The latest study, published in Nature's NPJ Vaccines, showed that the vaccine successfully protects against and treats vaginal yeast infections in mice. This finding builds on previous research demonstrating the vaccine's efficacy in four preclinical animal models, including nonhuman primates, and clears the path for clinical trials to begin.
Addressing Growing Antifungal Resistance
"The thing that's keeping researchers like me up at night is increasing antifungal drug resistance," said Karen Norris, lead author of the study and professor of immunology and translational biomedicine in the UGA College of Veterinary Medicine. Norris, who is also CEO and founder of NXT Biologics, the company behind the vaccine, emphasized the urgency of the problem: "It's not a prediction. We're living it right now."
The vaccine aims to prevent fungal infections before they occur, potentially reducing reliance on antifungal medications. "We can't just keep swinging away and trying to make new drugs to fight fungal infections because we're going to lose," Norris explained. "These organisms are always adapting to resist new drugs."
Clinical Trial Strategy
The first clinical trials will target women with recurrent vulvovaginal candidiasis (RVVC), a condition caused by candida fungus that affects hundreds of millions of women globally. The condition costs billions of dollars in healthcare visits, medication, and lost productivity each year in the United States alone.
"RVVC is not life-threatening, but it is miserable," Norris noted. As many as one in 10 women develop the condition during their lifetime, suffering three or more yeast infections per year. Current treatment protocols rely on one class of drug, increasing the likelihood of resistance development, and these medications cannot be used during pregnancy and don't prevent future infections.

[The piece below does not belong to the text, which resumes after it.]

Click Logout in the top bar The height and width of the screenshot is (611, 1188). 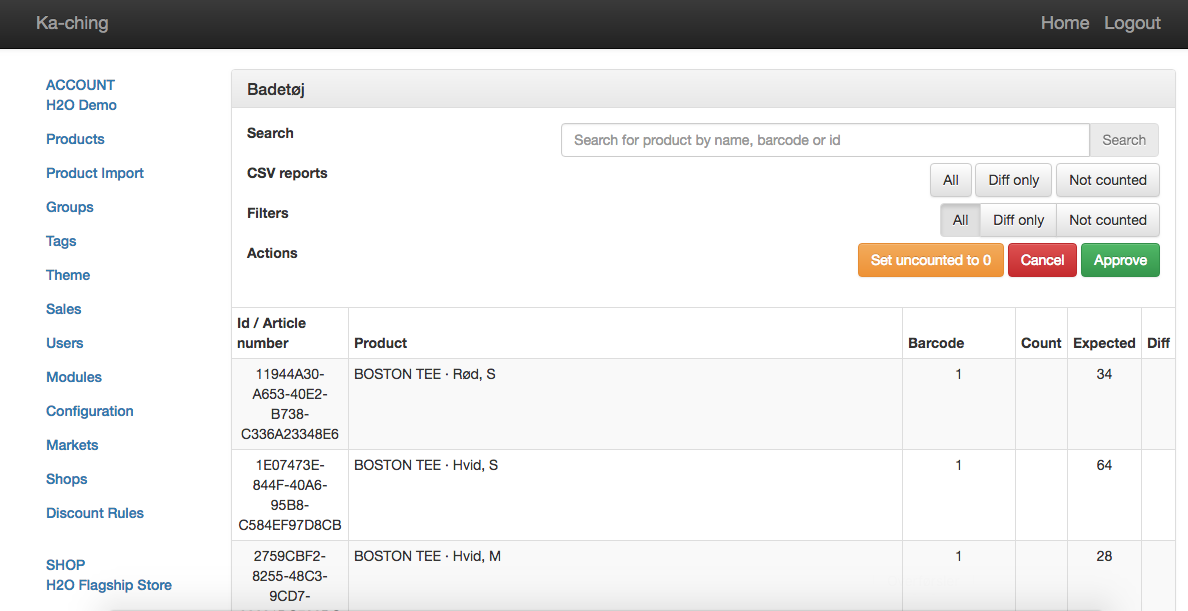coord(1132,23)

The choice to begin trials with RVVC patients is strategic. Most women suffering from recurrent yeast infections are young and otherwise healthy, making them an ideal population for Phase 1 clinical trials. The results will inform future trials in more vulnerable patient populations.
Expanding to High-Risk Populations
Following the initial trials, researchers plan to test the vaccine in transplant recipients and cancer patients, two groups particularly vulnerable to life-threatening fungal infections. "I've had a physician say to me, 'I have patients that I get through stem cell transplants for their cancer treatment, and then they get aspergillosis. I often don't have adequate treatment for that,'" Norris reported. Pulmonary aspergillosis is a serious complication of stem cell transplant treatment, with up to half of affected patients dying from the infection.
"That's where I believe this vaccine will do the most good: in people who are at high risk for highly dangerous, life-threatening infections," Norris said.
Growing Threat Population
Fungal infections are most commonly seen in people with immune disorders, including those with uncontrolled HIV or impaired immunity from therapies like chemotherapy or anti-inflammatories. However, previous research from Norris and colleagues showed that the at-risk population has expanded in recent years.
Their study demonstrated that people with diabetes, chronic obstructive pulmonary disease (COPD), or co-infections such as COVID-19, tuberculosis, or flu are likewise at higher risk of developing fungal infections. As drug resistance grows and infections become more difficult to treat, prevention becomes increasingly critical.
Scientific Breakthrough
This represents the first fungal vaccine to demonstrate broad, cross-protective antifungal immunity in multiple animal models, which researchers say bodes well for future clinical trials. The study was co-authored by researchers from the UGA Center for Vaccines and Immunology, including Daniel Wychrij, Taylor Chapman, Whitney Rabacal, Hubertine Willems, and Kwadwo Oworae, along with Emily Rayens from UGA's Department of Infectious Diseases and Brian Peters from the University of Tennessee.